Entidades de defesa do jornalismo e de liberdade de expressão analisam representar disciplinar e criminalmente o delegado Ruy Guilherme Peral, ex-chefe da Delegacia de Repressão a Crimes Informáticos (DRCI), a promotora Lais Glauce Antonio dos Santos e o juiz João Bosco Soares da Silva, do Núcleo de Inquéritos Policiais do Tribunal de Justiça de Mato Grosso, por abuso de autoridade e infração funcional.
Os três são os responsáveis por promoverem a busca e apreensão de aparelhos eletrônicos de jornalistas na denominada Operação Fake News 3, deflagrada a pedido do governador de Mato Grosso, Mauro Mendes (União).
Nesta semana, a coluna do jornalista Guilherme Amado, do Portal Metrópoles, mostrou que a ministra Carmén Lucia, do Supremo Tribunal Federal (STF), anulou as buscas contra os jornalistas alegando que ela desrespeita garantias constitucionais, como o sigilo da fonte, e a ADPF 130, que julgou extinta a Lei de Imprensa e consagrou direitos fundamentais para o exercício do jornalismo livre no país.

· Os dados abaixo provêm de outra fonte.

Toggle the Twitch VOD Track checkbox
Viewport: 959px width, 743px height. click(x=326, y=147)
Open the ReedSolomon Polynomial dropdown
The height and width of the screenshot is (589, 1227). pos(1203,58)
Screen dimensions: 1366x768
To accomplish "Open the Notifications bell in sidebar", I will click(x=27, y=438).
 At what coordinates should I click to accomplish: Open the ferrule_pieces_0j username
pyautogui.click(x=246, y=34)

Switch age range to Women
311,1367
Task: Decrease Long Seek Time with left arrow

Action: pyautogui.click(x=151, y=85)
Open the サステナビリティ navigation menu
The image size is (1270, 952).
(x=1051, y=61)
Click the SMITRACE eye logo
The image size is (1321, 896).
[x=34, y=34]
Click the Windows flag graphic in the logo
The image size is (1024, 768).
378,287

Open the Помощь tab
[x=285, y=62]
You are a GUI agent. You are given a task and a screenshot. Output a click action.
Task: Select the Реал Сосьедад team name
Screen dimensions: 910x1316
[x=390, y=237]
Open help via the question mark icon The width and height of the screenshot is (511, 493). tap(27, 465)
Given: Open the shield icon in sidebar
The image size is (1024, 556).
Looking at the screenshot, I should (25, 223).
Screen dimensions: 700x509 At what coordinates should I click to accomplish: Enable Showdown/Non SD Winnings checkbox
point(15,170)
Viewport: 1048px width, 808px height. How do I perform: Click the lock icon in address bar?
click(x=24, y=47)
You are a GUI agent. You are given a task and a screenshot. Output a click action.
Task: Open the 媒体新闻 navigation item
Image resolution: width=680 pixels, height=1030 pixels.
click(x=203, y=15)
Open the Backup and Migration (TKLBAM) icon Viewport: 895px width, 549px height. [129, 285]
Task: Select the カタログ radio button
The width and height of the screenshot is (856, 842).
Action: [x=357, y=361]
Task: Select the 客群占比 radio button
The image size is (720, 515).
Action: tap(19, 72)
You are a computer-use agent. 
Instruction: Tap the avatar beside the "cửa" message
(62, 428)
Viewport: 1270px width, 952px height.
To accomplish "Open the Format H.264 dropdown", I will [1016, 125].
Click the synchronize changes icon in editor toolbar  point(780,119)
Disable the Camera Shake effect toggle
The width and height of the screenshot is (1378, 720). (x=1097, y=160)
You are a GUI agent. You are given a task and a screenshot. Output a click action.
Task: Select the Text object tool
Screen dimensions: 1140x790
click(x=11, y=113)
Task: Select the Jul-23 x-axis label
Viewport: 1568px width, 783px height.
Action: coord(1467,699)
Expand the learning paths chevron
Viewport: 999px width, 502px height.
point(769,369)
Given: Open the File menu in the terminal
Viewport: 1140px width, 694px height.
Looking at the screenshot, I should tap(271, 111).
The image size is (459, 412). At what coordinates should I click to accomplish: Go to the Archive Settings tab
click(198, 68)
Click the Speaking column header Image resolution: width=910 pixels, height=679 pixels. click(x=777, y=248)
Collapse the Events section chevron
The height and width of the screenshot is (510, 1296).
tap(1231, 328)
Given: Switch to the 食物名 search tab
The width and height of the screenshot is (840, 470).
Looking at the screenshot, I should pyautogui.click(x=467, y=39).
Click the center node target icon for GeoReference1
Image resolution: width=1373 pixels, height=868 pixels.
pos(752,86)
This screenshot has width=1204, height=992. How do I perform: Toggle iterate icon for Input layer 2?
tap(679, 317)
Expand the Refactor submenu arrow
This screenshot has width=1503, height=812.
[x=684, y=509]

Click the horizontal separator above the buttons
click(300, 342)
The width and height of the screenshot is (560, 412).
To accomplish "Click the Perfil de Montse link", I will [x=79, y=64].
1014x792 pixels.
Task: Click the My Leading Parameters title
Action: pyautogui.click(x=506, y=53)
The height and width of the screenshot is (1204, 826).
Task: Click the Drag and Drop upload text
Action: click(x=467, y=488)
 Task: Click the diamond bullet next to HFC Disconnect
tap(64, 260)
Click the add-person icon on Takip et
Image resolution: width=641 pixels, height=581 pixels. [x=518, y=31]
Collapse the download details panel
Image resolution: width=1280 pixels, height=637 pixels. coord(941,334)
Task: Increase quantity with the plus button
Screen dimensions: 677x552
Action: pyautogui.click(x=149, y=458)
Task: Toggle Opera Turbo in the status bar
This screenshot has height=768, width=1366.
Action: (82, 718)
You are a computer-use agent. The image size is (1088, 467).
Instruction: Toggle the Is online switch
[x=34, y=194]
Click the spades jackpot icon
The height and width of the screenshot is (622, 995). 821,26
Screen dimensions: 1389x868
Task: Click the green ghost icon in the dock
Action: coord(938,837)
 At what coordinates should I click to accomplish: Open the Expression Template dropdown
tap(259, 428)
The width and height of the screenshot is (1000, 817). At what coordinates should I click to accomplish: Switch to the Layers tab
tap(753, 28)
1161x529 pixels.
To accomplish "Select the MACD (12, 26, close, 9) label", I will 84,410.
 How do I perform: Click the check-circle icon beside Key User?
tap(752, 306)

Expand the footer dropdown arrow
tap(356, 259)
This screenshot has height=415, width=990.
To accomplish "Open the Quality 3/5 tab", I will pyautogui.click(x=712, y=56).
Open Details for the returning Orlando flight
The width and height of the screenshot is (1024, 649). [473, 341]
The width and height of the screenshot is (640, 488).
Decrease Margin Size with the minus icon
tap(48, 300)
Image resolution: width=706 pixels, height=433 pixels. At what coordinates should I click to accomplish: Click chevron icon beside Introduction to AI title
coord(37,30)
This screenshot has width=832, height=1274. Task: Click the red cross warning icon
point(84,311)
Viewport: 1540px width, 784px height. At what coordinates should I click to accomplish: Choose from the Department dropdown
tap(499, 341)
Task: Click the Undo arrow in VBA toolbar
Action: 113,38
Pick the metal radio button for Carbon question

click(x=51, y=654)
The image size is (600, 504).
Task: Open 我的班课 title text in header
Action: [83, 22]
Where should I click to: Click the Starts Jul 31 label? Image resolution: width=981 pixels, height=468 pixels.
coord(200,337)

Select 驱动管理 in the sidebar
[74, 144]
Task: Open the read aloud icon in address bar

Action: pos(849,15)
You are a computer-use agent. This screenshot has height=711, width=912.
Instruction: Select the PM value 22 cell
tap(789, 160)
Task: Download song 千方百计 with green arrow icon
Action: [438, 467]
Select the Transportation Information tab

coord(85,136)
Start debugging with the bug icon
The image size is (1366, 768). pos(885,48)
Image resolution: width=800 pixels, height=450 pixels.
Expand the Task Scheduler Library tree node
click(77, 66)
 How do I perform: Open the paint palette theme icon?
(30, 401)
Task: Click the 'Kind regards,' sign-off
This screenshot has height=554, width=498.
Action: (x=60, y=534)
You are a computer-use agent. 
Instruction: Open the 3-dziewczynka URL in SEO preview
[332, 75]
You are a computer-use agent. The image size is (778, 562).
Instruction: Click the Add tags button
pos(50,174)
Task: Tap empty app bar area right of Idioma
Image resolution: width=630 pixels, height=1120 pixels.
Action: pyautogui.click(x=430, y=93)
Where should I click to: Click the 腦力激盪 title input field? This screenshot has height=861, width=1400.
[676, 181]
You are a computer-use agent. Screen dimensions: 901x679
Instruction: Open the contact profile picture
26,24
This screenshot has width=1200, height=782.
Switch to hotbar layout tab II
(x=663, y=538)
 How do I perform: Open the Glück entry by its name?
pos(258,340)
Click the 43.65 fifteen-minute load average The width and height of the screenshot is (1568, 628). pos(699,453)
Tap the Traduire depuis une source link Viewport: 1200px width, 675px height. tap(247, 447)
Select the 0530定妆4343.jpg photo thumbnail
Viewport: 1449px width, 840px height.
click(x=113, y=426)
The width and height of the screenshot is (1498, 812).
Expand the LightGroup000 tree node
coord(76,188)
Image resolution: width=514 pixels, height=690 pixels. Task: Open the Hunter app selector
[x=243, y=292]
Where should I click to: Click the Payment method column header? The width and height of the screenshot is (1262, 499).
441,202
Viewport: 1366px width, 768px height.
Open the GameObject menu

Carmén Lucia classificou a decisão anulada como “censura judicial”.
Em razão da gravidade dos fatos, entidadades de defesa de jornalismo analisam representar delegado, promotora e juiz em suas respectivas corregedorias e pelo crime de abuso de autoridade, a fim de que novas ações ilegais e inconstitucionais não sejam deflagradas contra outros jornalistas no estado.